Stored data
━━━
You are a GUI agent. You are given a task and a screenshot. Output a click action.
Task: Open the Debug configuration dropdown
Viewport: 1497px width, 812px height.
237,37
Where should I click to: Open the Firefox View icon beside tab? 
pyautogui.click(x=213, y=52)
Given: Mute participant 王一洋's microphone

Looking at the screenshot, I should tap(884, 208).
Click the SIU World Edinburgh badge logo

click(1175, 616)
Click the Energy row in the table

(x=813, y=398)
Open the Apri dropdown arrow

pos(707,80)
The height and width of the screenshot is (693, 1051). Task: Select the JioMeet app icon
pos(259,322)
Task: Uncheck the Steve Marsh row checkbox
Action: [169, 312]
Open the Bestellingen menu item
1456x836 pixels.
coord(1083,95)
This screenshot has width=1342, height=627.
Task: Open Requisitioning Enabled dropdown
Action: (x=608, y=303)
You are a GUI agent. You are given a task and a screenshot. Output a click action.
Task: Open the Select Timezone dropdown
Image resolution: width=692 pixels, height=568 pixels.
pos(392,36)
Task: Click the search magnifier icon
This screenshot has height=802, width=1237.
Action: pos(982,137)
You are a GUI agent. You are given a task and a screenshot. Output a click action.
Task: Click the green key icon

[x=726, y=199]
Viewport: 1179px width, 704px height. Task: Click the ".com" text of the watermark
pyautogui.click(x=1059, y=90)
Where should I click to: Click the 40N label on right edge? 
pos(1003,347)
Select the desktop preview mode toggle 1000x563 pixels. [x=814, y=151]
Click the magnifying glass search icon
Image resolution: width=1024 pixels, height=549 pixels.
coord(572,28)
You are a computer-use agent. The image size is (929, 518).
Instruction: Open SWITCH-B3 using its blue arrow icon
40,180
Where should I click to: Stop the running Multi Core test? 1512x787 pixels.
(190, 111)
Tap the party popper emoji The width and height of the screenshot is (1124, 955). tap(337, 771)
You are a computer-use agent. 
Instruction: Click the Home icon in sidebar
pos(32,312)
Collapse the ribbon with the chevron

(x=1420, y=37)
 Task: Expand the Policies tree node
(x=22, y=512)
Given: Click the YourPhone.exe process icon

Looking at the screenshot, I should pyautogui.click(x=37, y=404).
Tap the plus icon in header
━━━
Give every line of the items above as a JSON list of strings, one string per line, leaving out blank lines.

ANSWER FOR THIS EXERCISE:
[
  "You are a GUI agent. You are given a task and a screenshot. Output a click action.",
  "Task: Open the Debug configuration dropdown",
  "Viewport: 1497px width, 812px height.",
  "237,37",
  "Where should I click to: Open the Firefox View icon beside tab? ",
  "pyautogui.click(x=213, y=52)",
  "Given: Mute participant 王一洋's microphone",
  "Looking at the screenshot, I should tap(884, 208).",
  "Click the SIU World Edinburgh badge logo",
  "click(1175, 616)",
  "Click the Energy row in the table",
  "(x=813, y=398)",
  "Open the Apri dropdown arrow",
  "pos(707,80)",
  "The height and width of the screenshot is (693, 1051). Task: Select the JioMeet app icon",
  "pos(259,322)",
  "Task: Uncheck the Steve Marsh row checkbox",
  "Action: [169, 312]",
  "Open the Bestellingen menu item",
  "1456x836 pixels.",
  "coord(1083,95)",
  "This screenshot has width=1342, height=627.",
  "Task: Open Requisitioning Enabled dropdown",
  "Action: (x=608, y=303)",
  "You are a GUI agent. You are given a task and a screenshot. Output a click action.",
  "Task: Open the Select Timezone dropdown",
  "Image resolution: width=692 pixels, height=568 pixels.",
  "pos(392,36)",
  "Task: Click the search magnifier icon",
  "This screenshot has height=802, width=1237.",
  "Action: pos(982,137)",
  "You are a GUI agent. You are given a task and a screenshot. Output a click action.",
  "Task: Click the green key icon",
  "[x=726, y=199]",
  "Viewport: 1179px width, 704px height. Task: Click the \".com\" text of the watermark",
  "pyautogui.click(x=1059, y=90)",
  "Where should I click to: Click the 40N label on right edge? ",
  "pos(1003,347)",
  "Select the desktop preview mode toggle 1000x563 pixels. [x=814, y=151]",
  "Click the magnifying glass search icon",
  "Image resolution: width=1024 pixels, height=549 pixels.",
  "coord(572,28)",
  "You are a computer-use agent. The image size is (929, 518).",
  "Instruction: Open SWITCH-B3 using its blue arrow icon",
  "40,180",
  "Where should I click to: Stop the running Multi Core test? 1512x787 pixels.",
  "(190, 111)",
  "Tap the party popper emoji The width and height of the screenshot is (1124, 955). tap(337, 771)",
  "You are a computer-use agent. ",
  "Instruction: Click the Home icon in sidebar",
  "pos(32,312)",
  "Collapse the ribbon with the chevron",
  "(x=1420, y=37)",
  " Task: Expand the Policies tree node",
  "(x=22, y=512)",
  "Given: Click the YourPhone.exe process icon",
  "Looking at the screenshot, I should pyautogui.click(x=37, y=404).",
  "Tap the plus icon in header"
]